しかし、城の天辺についてキバナが地に足をつけた瞬間また暴れキバナもろとも地面に転がった。
すぐさま距離をとったダンデは二人が転んだときに舞い上がった木の葉を見ながら
「好きってなんだよ」
と呟く。
好きってなんだよ、俺様の好きな子だからってなんだよ。
忘れた振りをしたくせに、無かったことにしようとしたくせに……
あの日俺がどんなに傷付いたかも、どれだけ泣いたかも知らないくせに。
忘れたくても君の体温が消えなくてどれだけ苦しかったかも知らないくせに!!
「俺は嫌いだ。君なんて嫌いだ」
そう言った自分の声は情けなく震えているし、視界はじわじわと滲んで瞬きをしてしまえば涙がこぼれそうなくらいになっている。

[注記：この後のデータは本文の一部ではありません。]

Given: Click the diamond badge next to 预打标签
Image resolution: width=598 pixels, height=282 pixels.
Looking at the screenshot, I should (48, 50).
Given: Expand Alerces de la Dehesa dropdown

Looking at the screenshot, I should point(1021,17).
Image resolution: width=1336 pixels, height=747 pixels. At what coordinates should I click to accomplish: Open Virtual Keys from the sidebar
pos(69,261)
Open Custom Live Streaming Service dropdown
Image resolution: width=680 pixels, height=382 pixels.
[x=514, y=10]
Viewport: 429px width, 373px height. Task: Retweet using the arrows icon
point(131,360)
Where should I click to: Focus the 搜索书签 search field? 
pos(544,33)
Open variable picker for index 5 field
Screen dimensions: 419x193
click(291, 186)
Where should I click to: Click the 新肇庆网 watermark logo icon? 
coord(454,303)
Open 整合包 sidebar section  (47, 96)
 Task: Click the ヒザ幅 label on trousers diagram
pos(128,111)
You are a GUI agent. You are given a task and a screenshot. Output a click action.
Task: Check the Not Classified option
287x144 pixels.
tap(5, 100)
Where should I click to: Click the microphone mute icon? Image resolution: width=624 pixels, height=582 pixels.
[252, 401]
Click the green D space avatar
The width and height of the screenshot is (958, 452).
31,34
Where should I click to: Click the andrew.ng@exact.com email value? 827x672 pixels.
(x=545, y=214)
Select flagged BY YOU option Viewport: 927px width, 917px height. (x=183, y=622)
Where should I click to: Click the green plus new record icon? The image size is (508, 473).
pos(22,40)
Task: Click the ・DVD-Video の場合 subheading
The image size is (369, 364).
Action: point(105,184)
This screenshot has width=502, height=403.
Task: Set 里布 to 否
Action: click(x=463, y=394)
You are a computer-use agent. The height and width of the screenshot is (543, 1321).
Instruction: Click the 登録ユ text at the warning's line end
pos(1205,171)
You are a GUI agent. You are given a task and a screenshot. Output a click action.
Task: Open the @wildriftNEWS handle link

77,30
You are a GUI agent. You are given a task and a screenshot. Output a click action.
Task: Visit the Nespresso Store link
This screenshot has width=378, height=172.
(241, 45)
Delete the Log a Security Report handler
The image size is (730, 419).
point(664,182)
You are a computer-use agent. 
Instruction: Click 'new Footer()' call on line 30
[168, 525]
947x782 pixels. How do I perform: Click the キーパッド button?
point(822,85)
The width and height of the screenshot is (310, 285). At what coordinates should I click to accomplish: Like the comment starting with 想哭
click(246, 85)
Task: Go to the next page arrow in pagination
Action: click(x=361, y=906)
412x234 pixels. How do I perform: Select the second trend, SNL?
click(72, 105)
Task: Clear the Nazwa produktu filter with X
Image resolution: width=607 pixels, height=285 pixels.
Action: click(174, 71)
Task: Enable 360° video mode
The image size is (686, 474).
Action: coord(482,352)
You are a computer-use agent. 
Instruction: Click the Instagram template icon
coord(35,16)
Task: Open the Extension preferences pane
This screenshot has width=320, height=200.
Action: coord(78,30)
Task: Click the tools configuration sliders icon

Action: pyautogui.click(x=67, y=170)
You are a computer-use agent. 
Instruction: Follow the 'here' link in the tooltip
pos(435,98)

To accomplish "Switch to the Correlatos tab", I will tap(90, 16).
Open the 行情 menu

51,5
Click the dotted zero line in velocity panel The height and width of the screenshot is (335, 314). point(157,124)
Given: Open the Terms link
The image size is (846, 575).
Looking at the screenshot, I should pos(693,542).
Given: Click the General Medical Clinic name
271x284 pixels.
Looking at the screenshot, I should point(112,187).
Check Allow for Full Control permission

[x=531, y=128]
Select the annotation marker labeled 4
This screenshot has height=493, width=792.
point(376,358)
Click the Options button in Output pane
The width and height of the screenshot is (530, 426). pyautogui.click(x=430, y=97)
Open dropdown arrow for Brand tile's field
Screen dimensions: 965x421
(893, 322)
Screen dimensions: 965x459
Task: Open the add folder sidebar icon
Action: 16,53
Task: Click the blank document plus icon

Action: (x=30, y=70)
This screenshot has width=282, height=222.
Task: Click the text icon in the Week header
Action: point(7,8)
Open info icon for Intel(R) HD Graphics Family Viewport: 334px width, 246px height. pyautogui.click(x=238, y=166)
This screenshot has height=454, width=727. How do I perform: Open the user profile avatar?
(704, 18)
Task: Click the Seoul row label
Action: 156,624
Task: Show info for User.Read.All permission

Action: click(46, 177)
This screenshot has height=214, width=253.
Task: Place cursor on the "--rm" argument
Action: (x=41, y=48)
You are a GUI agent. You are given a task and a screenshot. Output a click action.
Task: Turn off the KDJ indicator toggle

「アルコールの勢いだったって言われた方がどれだけましか……好きだって言ってくれたのに、愛してるっていって……抱き締めてくれたのに……」
そんなことを言いながら顔を上げればついに涙が瞳からこぼれ落ちて地面に小さな花を咲かせる。
一つ、また一つ増える花を見つめてキバナは一言
「ごめん」
と言った。
そしてダンデに近よりそのまま抱き締めた。
「ごめん、本当にごめん」
謝るキバナの声も震えていて、冷たい滴がダンデの首にあたった。
「俺様も、ずっと…‥……ずっとダンデが好きだったんだ。だけど思いを伝える勇気がなくて…‥……あの日俺様もすごく夢を見てるんじゃないかって位幸せだったんだ」
「じゃあ、なんであんなこと言ったんだ?」
「だって誘われてすぐ手を出すなんて身体目当てみたいで最低じゃん。俺様童貞だし、絶対に余裕なくてかっこわるかったし…‥……うわぁってなってとっさに言っちゃったんだ」
「…‥…」
「本当にごめん。俺様に出来る償いならなんでもやるから……」
「……じゃあ、俺の目を見てすきっていって」
そういったダンデの両頬に触れキバナがしっかり目を合わせて
「すき、すきだ。大好きだよ、あの夜を無かったことにしたくない。愛してる」
と言った。
ダンデもキバナの目を見つめたままその頬に触れ
「俺も、君がすきだ……愛してる。」
そういってまた涙を一つこぼしふわりと笑ったのだった。